Raisa Borshchigova
Former Galina Starovoitova Fellow on Human Rights and Conflict Resolution
Professional Affiliation
Project Coordinator, Center for Peacebuilding and Community Development
Expert Bio
Raisa Borshchigova was born in Chechnya. Her teenage years coincided with two devastating wars that hit the region in 1994 and 1999. She studied French language and literature at the Chechen State University. As a student in a war zone, she helped foreign journalists to arrange interviews throughout Chechnya.
In 2006 she received an Etudes Sans Frontier’s scholarship to study in Paris, France. There she obtained a Master’s degree in Journalism at the Centre de Formation des journalists (Center for Journalism Studies) in 2009. She also spent one semester at the School of International and Public Affairs at Columbia University in 2009.
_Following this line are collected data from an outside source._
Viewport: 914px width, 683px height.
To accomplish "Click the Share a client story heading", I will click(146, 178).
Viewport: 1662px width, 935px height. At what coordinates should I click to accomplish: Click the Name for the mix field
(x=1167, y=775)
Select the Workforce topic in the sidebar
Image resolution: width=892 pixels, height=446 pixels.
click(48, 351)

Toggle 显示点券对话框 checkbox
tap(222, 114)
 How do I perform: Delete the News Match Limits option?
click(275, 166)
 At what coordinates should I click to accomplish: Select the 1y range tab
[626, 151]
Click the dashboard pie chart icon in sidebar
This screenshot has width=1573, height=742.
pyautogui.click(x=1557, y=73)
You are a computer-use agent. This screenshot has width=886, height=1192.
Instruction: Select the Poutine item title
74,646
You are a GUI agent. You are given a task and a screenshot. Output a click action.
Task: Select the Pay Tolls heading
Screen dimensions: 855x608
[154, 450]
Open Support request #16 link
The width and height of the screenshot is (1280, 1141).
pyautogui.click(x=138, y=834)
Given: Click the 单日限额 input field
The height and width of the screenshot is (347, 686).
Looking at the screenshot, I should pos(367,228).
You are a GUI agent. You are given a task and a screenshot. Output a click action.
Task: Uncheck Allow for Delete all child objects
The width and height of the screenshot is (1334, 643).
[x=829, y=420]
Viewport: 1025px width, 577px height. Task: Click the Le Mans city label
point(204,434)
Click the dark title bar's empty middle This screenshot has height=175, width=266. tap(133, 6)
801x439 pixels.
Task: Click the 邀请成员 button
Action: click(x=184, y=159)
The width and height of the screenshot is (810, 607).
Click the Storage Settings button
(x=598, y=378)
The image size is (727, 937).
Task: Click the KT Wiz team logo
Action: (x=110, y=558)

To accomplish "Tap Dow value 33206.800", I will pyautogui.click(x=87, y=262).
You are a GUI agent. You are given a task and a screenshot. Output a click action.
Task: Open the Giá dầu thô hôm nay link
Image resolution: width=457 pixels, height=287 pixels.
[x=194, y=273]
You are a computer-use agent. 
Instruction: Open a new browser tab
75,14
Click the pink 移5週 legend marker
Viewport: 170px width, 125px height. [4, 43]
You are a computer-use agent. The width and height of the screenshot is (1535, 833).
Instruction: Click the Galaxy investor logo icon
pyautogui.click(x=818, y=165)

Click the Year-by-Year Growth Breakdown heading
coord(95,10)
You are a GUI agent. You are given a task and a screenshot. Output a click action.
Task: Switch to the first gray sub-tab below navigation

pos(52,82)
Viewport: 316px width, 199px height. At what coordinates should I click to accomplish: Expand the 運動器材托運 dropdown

After three years of study abroad, Raisa returned to Chechnya and worked as grants manager in Grozny’s office of the International Rescue Committee (IRC). In parallel, she volunteered at a local women’s NGO “Doveriye” (“Trust”). She organized roundtables with local authorities and Imams to discuss gender-based violence (specifically domestic violence) in the Chechen society.
In 2010 a man armed with a paintball gun shot her with a rubber bullet in a Grozny street because she was not wearing headscarf. She went on to participate in a complaint aimed at stopping men in military uniform from shooting women for not wearing headscarves.
In 2010, she became a correspondent at the first North Caucasus independent trimestral news magazine “Dosh.” She wrote stories about internally displaced persons (IDPs) living in temporary accommodations in Grozny and about environmental issues in Chechnya.
In 2014, she started working as a coordinator for the Young Women Development Project, an intensive, rights-based extracurricular program for teenage girls which brings international best practices to working with girls in the North Caucasus.
Until 2017, she was a member of the Public Oversight Commission for Human Rights (POC) in detention centers in Chechnya. She visited all types of detention facilities to monitor conditions and rights of detainees and prisoners, edited reports for the “Memorial” human rights center about conditions of detainees and prisoners, and monitored court processes.
Along the way, Raisa regularly helped different international human rights organizations such as Human Rights Watch and International Crisis Group to find victims of human rights abuses and arrange meetings with them in order to get their testimonies.
Wilson Center Project
"Women's Fluctuating Status in Society and Role in the Social and Political Life of the Chechen Republic"
Project Summary
Chechnya’s decade-long policy of extreme gender-based discrimination and oppression of women and girls is a deliberate and key aspect of the republic’s construction of a highly repressive, authoritarian political system. It reinforces the patriarchal control and violence that women experience in their private lives. My study is about how Chechen women and girls identify these policies as an assault on their rights and freedoms, how they devise strategies of resistance, and how women’s and girls’ efforts to win back their rights and reclaim their equal status may present the most powerful challenge to the totalitarian ambitions of Ramzan Kadyrov.